### Instructions for the task
Extract each line of the listing below that contains the word "what", copying every such line in full.
■ ■ ■ ■ ■ ■ ■
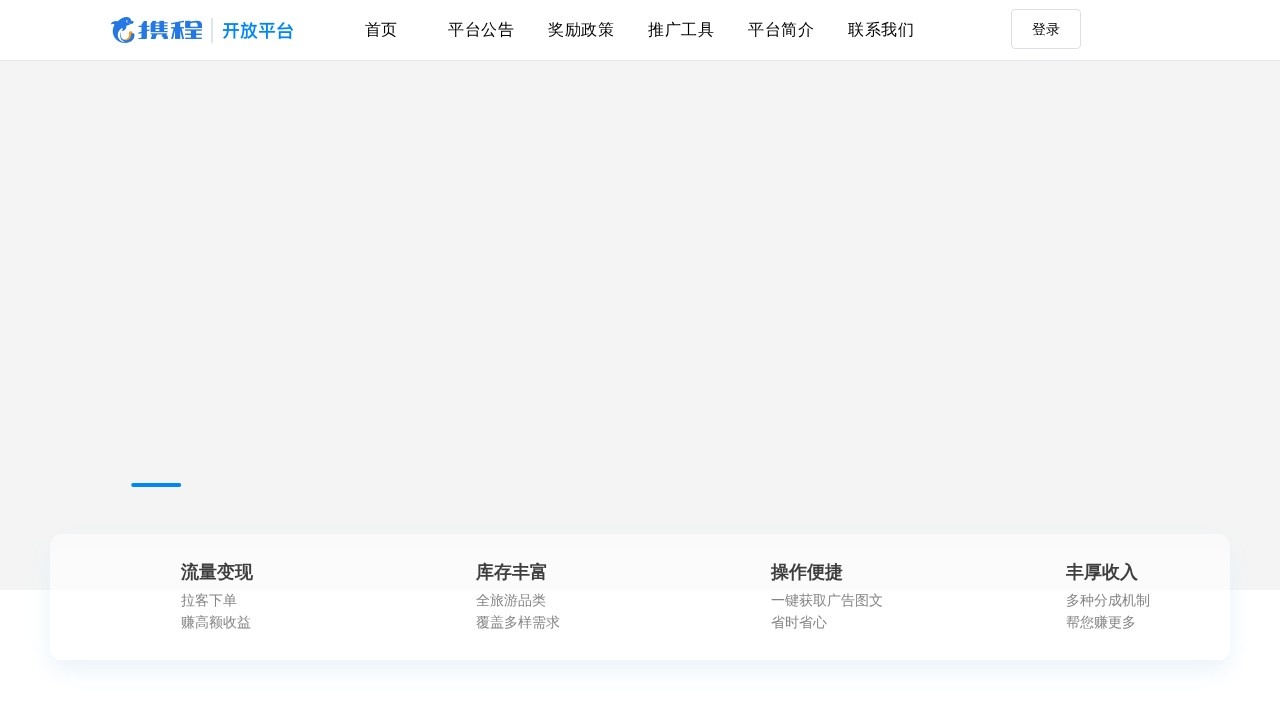The image size is (1280, 720).
Task: Click the 一键获取广告图文 description
Action: 826,600
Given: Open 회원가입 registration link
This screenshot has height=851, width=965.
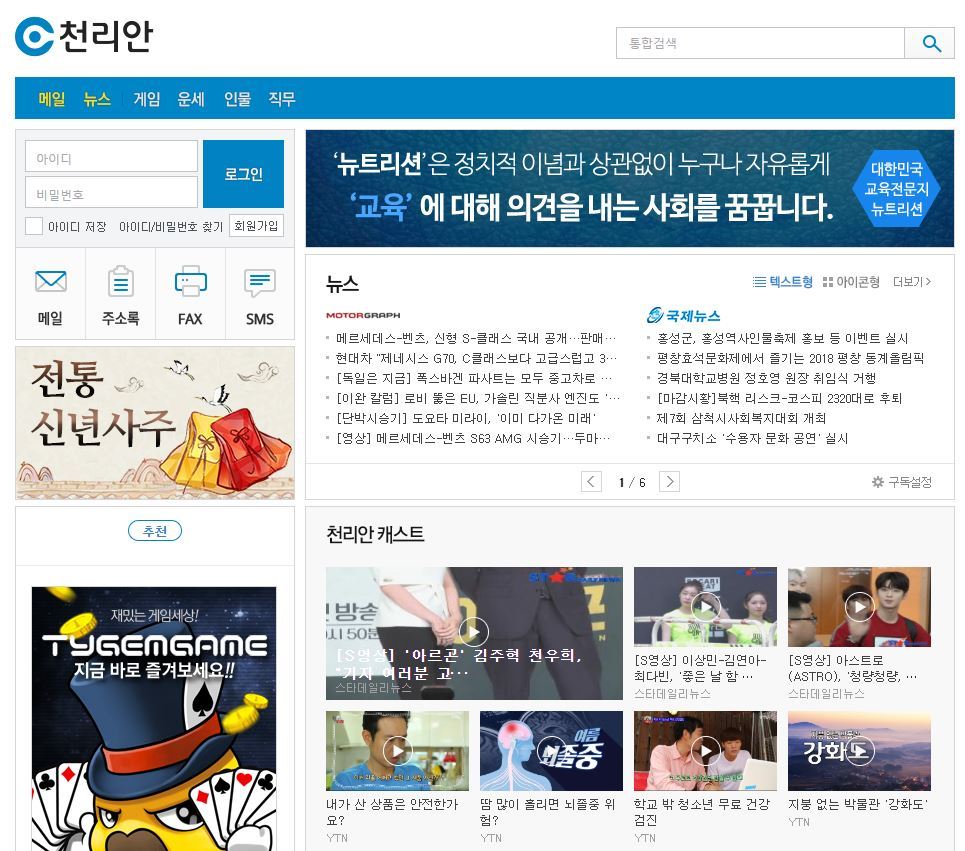Looking at the screenshot, I should pos(258,226).
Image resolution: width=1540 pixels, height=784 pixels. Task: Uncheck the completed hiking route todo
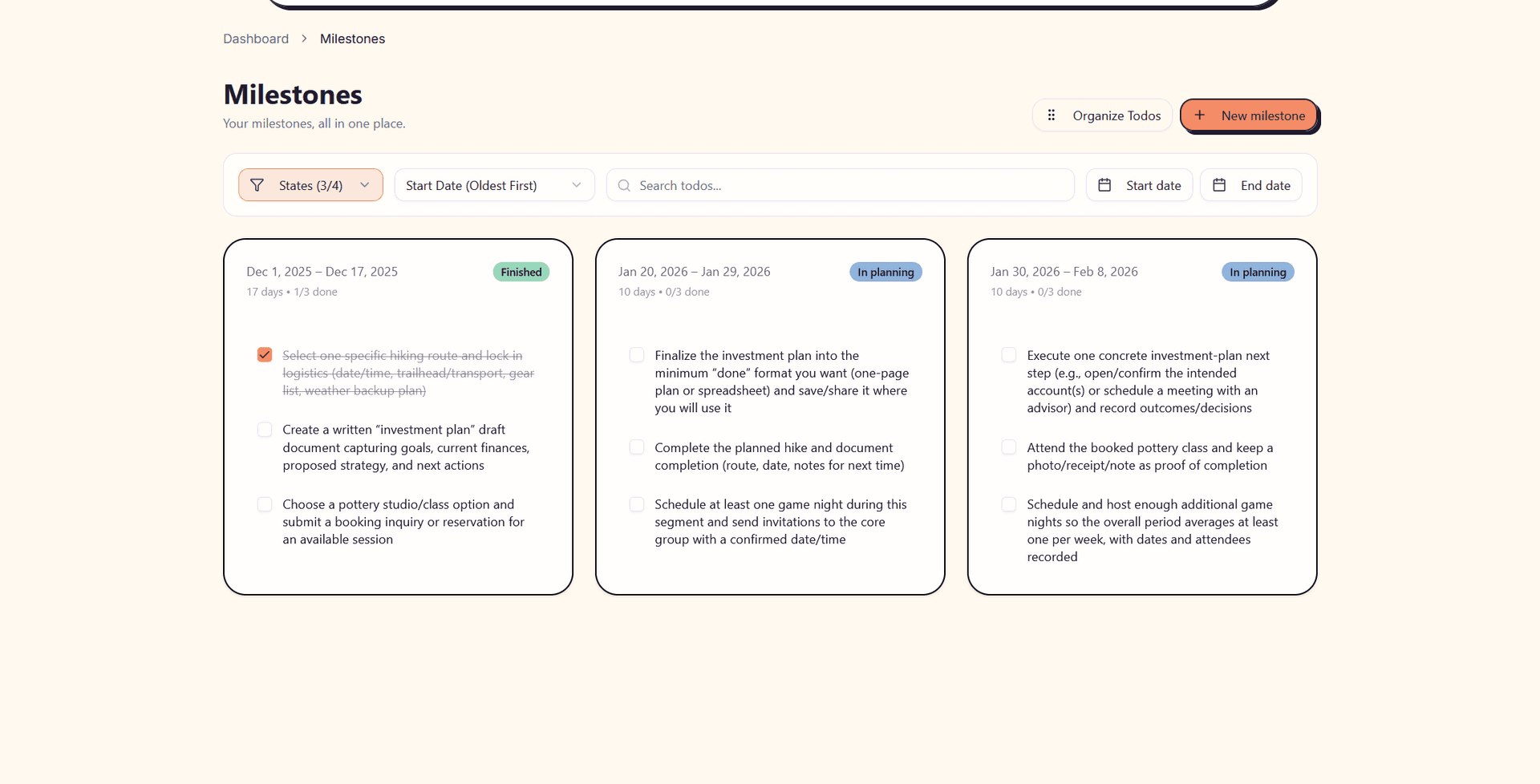265,355
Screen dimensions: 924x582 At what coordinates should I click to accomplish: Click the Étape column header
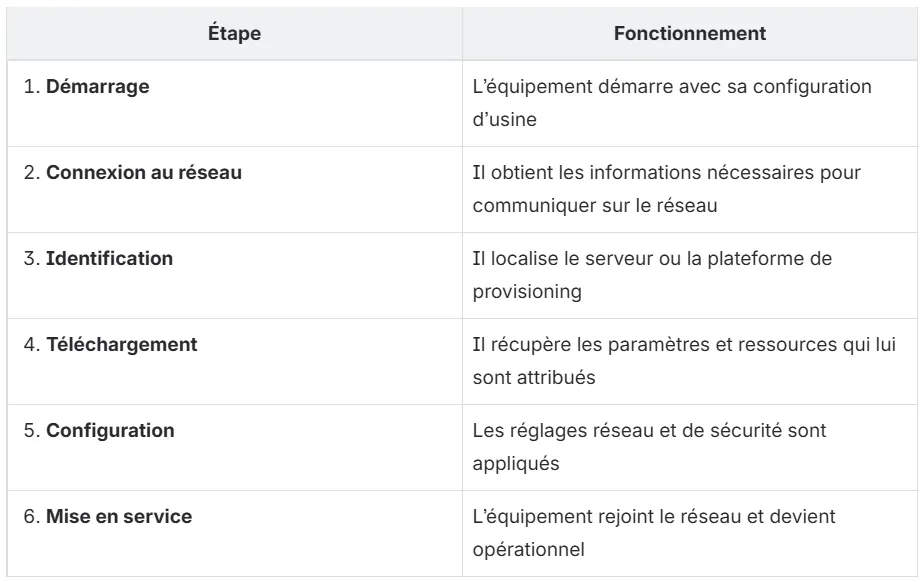point(235,34)
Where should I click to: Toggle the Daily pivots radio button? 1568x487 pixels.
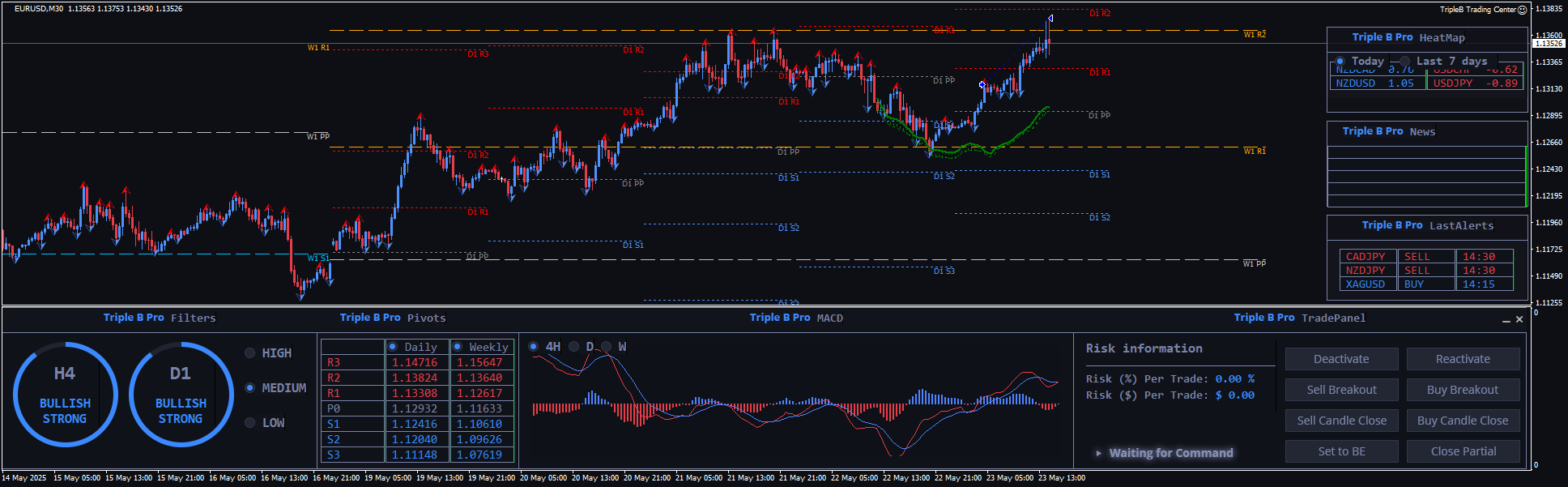(393, 347)
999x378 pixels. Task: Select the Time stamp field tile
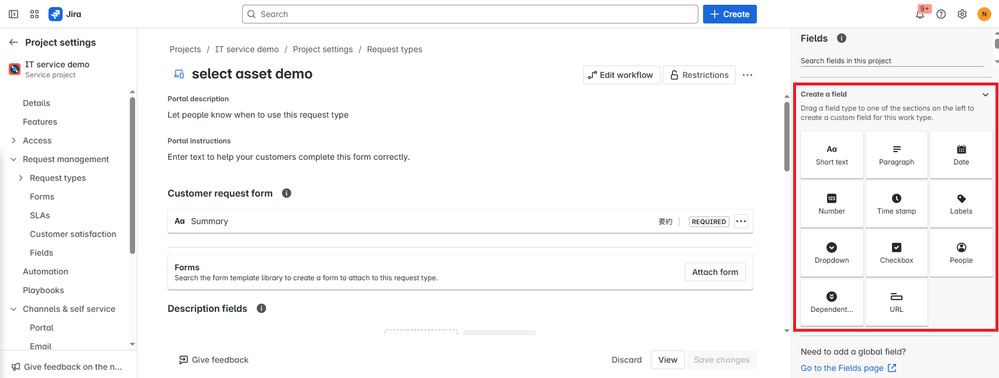(896, 204)
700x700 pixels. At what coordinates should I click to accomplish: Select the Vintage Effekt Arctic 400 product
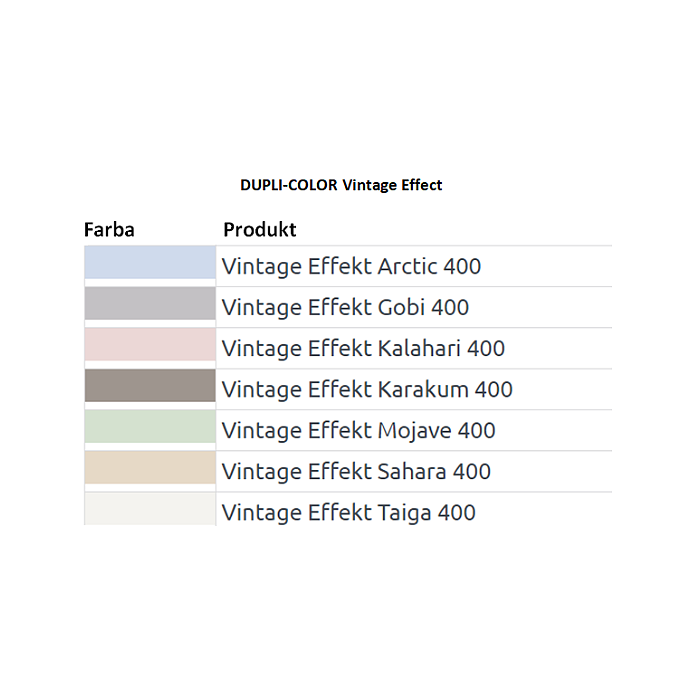[351, 267]

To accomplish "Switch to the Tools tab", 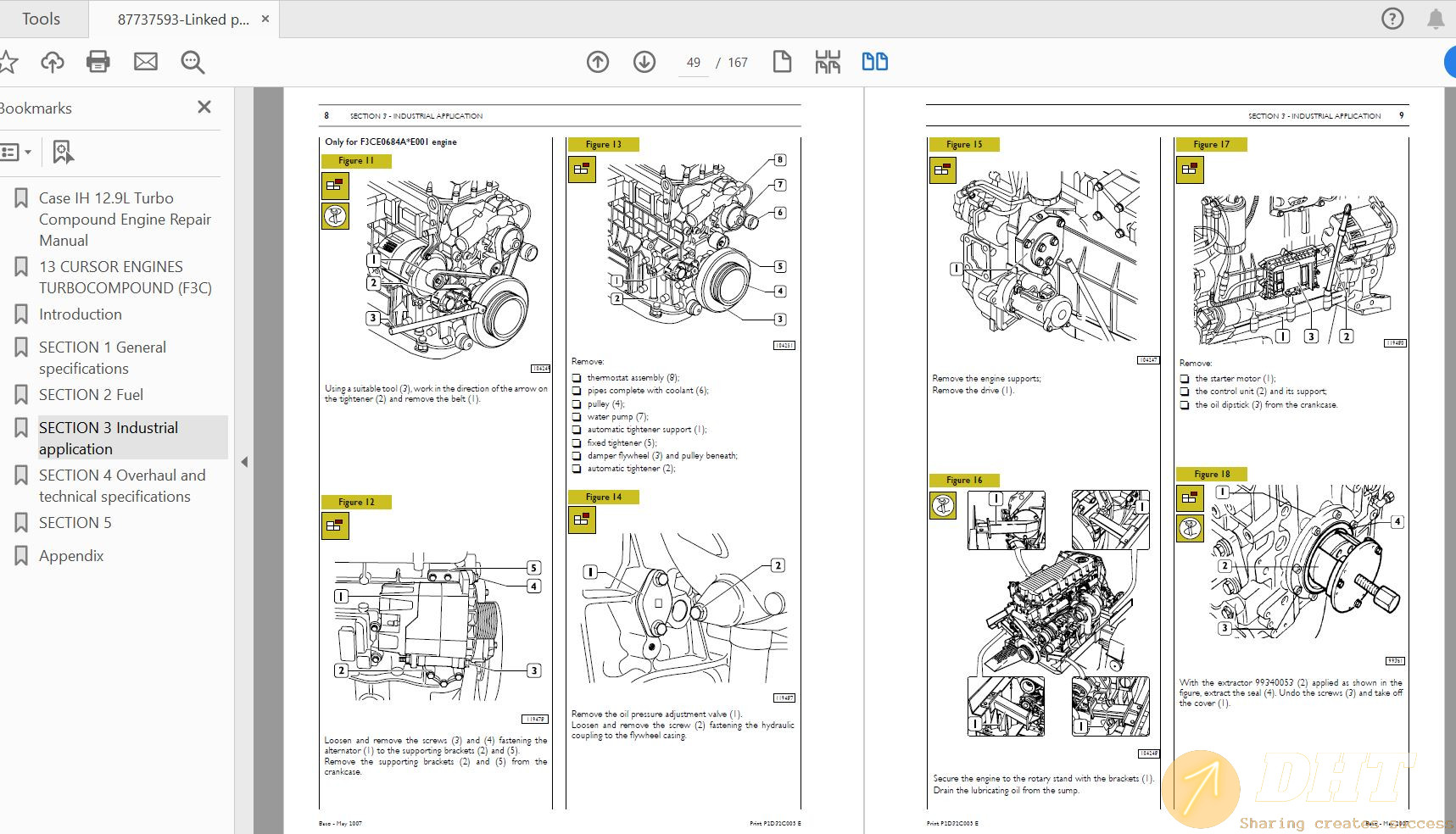I will 40,18.
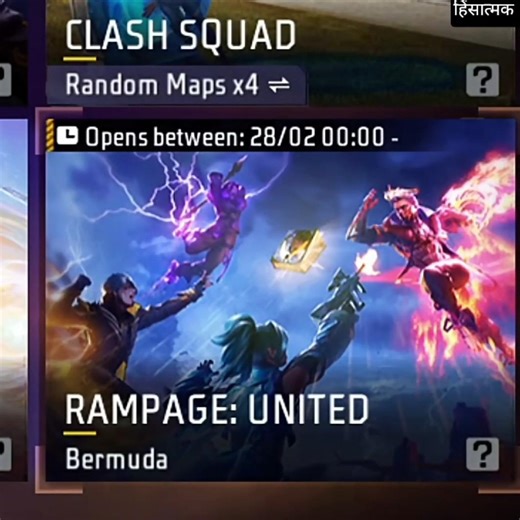Select the Rampage: United mode card artwork
The height and width of the screenshot is (520, 520).
tap(280, 300)
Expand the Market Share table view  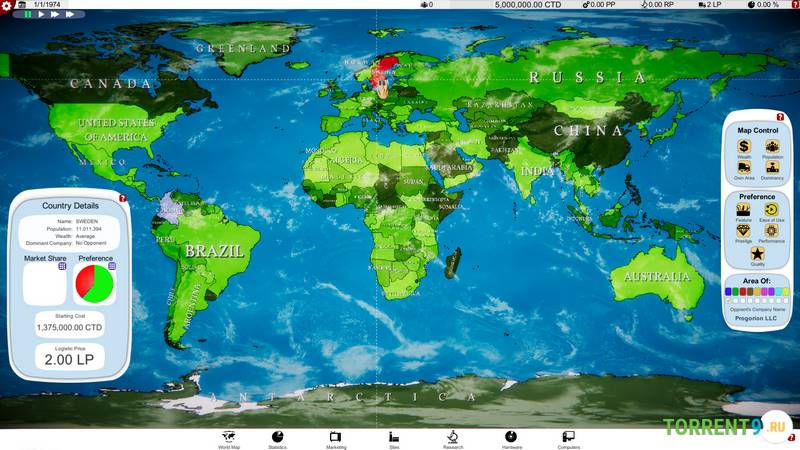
■ ■ ■ ■ ■ ■ ■
### Completed task
Screen dimensions: 924x582 At what coordinates should I click to accomplish: Click the Étape column header
700x700 pixels. At what coordinates should I click to accomplish: Select the Vintage Effekt Arctic 400 product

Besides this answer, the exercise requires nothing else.